_Task requirements_
Please update the data starting with the line that contains "has width=668, height=374." and going on through the line that contains "center [1110, 696].", replacing "question-input" with "question-field" and keeping all else unchanged. Return only those lines.

(Material for the task begins)

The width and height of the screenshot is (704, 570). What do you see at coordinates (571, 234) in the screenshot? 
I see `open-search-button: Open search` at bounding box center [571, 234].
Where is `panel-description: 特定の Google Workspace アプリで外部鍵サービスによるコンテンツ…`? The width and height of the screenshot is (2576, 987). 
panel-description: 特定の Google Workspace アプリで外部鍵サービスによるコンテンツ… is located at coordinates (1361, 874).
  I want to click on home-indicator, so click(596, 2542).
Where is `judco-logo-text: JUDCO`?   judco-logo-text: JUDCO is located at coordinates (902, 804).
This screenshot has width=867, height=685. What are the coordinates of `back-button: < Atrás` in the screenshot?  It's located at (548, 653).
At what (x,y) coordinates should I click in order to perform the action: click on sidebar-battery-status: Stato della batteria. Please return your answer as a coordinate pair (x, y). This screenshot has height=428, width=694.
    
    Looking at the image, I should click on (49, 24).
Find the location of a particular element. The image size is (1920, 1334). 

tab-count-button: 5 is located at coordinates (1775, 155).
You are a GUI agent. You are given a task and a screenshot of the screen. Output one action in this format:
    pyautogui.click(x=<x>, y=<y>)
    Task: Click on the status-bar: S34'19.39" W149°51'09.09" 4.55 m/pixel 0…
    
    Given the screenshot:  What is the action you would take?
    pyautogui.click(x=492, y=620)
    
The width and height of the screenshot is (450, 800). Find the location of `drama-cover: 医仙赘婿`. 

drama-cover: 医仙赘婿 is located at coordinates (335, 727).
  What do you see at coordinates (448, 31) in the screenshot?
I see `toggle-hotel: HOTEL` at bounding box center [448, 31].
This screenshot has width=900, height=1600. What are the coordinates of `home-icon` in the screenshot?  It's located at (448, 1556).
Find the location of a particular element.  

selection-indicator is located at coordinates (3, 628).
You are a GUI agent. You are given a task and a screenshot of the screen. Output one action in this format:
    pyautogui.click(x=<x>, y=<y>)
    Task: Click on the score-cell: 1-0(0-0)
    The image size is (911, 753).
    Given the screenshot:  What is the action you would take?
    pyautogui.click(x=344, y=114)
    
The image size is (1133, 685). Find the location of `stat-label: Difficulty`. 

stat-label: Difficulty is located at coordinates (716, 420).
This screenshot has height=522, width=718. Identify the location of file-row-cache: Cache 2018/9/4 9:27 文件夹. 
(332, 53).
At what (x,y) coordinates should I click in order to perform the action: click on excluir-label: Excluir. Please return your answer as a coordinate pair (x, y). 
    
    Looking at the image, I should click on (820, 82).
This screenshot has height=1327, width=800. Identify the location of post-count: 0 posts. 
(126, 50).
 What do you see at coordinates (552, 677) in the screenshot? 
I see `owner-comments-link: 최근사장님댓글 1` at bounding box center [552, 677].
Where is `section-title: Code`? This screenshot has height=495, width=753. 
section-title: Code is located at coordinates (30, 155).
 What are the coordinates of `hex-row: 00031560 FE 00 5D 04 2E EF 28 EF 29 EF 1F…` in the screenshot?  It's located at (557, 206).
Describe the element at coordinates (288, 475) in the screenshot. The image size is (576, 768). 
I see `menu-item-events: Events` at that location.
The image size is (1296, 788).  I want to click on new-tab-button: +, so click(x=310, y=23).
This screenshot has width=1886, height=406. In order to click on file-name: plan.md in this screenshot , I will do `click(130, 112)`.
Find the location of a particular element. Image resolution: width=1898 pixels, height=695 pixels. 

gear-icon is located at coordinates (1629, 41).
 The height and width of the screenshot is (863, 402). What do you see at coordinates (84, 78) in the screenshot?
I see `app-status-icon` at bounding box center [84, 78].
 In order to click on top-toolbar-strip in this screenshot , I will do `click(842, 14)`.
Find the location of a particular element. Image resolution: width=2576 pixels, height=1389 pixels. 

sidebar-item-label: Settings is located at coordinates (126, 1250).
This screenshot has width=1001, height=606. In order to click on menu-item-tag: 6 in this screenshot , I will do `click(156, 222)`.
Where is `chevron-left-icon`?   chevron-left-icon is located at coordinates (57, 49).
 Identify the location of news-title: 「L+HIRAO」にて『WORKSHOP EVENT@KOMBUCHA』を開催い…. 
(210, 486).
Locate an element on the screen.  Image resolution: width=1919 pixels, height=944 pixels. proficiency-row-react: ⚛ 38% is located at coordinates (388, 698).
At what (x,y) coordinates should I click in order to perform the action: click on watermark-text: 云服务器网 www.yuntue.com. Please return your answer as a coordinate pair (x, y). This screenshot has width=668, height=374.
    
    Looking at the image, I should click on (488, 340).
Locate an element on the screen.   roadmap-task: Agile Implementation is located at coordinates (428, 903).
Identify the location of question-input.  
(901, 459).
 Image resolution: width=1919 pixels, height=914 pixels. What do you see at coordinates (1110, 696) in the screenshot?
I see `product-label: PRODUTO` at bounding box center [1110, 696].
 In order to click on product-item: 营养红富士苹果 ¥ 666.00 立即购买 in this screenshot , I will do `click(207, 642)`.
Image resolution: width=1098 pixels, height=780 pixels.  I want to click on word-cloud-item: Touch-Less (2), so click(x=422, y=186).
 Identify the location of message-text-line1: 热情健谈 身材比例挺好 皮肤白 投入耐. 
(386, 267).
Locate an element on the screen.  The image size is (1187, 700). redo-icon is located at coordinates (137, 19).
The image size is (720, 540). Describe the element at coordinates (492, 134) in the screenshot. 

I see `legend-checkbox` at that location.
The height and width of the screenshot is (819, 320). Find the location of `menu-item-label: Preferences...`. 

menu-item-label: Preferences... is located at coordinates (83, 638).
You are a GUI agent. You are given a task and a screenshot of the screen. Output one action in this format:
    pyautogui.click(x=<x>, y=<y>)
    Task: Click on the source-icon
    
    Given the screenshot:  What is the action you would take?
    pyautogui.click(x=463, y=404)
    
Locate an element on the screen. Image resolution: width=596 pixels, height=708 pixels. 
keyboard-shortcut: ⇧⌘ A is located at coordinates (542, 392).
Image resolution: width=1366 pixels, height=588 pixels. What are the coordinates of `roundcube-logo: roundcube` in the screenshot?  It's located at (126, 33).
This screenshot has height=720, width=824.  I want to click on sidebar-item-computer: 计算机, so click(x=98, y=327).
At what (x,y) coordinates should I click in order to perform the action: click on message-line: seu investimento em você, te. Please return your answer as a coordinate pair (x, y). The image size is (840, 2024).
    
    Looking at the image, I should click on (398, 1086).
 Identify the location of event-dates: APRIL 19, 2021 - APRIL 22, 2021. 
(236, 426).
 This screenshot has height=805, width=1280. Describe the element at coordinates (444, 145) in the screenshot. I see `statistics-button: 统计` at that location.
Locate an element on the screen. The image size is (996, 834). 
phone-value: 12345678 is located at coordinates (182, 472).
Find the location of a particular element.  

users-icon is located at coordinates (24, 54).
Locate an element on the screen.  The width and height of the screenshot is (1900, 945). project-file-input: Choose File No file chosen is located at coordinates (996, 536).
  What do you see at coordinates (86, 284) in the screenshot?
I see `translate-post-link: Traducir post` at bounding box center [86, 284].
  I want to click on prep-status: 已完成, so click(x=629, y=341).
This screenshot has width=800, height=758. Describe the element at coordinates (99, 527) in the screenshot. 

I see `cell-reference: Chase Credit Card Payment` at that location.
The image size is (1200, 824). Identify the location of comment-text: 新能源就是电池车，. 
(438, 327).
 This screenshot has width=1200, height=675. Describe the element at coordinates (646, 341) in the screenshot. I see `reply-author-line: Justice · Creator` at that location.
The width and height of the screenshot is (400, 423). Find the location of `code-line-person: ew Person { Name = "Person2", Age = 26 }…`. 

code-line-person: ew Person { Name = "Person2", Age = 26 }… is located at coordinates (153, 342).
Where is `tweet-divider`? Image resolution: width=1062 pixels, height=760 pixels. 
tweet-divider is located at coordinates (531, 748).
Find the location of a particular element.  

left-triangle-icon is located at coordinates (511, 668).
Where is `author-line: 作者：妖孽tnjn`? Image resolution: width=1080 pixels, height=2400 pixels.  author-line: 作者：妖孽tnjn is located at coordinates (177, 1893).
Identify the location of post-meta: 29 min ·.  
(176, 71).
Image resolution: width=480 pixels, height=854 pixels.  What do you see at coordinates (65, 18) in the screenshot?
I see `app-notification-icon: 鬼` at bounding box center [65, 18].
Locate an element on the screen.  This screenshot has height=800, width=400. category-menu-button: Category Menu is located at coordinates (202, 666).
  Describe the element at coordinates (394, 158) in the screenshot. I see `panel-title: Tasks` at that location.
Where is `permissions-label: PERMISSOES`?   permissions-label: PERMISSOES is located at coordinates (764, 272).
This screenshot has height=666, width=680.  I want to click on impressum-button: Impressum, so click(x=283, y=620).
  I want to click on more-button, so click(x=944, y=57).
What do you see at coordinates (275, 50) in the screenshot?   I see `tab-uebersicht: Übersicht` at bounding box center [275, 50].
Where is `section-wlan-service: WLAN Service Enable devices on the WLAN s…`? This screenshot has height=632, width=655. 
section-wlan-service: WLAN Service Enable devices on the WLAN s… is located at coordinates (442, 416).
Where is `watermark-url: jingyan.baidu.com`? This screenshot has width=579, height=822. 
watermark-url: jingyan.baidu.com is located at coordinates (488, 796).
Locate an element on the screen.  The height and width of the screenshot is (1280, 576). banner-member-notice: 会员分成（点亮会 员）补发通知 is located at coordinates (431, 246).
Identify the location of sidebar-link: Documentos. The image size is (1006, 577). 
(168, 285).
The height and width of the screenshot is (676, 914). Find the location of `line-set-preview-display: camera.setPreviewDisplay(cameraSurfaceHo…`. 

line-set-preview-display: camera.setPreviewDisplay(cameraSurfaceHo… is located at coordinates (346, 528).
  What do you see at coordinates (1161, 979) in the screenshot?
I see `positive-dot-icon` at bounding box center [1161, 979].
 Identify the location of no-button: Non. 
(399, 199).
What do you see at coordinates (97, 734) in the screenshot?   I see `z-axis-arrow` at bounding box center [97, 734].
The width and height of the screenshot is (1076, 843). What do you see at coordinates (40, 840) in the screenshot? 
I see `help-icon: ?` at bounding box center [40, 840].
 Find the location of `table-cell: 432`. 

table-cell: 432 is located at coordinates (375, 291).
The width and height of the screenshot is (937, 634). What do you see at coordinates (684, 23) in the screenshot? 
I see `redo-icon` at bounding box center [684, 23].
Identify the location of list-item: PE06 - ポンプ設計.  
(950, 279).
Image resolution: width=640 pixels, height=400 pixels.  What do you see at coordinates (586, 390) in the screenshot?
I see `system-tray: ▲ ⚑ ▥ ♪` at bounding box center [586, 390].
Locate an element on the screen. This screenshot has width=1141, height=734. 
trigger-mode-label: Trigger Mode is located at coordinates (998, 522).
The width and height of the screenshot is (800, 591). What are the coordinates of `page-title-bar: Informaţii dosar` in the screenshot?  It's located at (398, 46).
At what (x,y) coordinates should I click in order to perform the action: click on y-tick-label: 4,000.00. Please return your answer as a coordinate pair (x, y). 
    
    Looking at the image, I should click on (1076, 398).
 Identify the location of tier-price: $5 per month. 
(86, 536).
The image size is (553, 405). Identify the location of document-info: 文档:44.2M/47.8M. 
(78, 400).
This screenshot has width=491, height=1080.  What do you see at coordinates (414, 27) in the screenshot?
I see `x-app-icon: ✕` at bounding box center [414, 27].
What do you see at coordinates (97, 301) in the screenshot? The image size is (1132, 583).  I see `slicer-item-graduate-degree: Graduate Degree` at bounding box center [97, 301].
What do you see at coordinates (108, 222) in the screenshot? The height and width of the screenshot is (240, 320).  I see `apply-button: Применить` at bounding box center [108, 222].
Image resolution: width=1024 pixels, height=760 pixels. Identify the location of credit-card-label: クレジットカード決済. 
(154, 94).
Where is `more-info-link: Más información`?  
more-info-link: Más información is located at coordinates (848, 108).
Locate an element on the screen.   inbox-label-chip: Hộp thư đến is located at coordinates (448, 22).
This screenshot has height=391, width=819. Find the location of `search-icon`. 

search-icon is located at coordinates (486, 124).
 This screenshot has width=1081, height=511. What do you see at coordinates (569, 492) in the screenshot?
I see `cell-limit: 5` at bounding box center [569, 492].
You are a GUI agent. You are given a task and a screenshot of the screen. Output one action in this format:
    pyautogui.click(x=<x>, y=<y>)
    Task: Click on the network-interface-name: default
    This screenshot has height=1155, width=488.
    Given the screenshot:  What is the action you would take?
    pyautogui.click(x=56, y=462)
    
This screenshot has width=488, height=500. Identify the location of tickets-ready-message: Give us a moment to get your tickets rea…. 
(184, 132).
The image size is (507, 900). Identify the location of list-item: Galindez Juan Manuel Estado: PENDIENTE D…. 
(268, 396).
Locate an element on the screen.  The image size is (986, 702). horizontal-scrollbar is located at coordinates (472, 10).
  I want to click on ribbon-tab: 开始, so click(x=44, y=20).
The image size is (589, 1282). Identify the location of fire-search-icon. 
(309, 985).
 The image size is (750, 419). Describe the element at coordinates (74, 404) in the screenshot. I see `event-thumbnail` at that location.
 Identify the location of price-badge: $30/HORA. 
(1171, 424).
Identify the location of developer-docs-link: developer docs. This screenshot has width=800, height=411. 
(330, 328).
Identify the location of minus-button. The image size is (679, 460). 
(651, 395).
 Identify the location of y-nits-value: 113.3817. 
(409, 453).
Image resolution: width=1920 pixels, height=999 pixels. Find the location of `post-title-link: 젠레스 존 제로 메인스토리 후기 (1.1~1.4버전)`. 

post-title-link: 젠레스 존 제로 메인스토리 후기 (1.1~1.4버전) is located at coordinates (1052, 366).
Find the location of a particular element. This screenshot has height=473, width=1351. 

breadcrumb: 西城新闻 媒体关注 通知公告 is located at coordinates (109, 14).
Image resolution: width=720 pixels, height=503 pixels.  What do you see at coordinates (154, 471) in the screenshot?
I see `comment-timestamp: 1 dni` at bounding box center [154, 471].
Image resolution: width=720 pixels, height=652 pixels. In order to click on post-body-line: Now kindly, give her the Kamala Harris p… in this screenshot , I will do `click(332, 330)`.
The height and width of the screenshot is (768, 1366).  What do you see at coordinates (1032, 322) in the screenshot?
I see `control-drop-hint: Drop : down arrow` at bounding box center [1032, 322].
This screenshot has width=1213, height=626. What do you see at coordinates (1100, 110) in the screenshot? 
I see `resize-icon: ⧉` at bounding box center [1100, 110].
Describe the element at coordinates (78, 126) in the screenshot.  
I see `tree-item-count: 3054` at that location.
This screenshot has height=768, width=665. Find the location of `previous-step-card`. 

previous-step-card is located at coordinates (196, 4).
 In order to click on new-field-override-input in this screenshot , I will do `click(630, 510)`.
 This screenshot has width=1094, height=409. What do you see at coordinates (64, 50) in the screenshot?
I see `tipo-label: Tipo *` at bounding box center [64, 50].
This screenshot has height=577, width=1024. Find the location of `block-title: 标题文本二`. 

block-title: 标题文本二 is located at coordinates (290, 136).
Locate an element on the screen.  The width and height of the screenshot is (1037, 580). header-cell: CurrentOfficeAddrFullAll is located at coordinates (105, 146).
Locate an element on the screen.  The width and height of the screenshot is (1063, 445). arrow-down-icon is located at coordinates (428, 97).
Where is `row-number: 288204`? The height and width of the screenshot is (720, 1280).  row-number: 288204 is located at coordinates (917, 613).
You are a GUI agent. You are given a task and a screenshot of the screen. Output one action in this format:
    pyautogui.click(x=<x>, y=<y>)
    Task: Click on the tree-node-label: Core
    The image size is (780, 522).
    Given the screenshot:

(Material for the task ends)

_Finished task_
At what (x,y) coordinates should I click in order to perform the action: click on watermark-text: 云服务器网 www.yuntue.com. Please return your answer as a coordinate pair (x, y). This screenshot has width=668, height=374.
    
    Looking at the image, I should click on (488, 340).
Locate an element on the screen.   roadmap-task: Agile Implementation is located at coordinates (428, 903).
Identify the location of question-field.  
(901, 459).
 Image resolution: width=1919 pixels, height=914 pixels. What do you see at coordinates (1110, 696) in the screenshot?
I see `product-label: PRODUTO` at bounding box center [1110, 696].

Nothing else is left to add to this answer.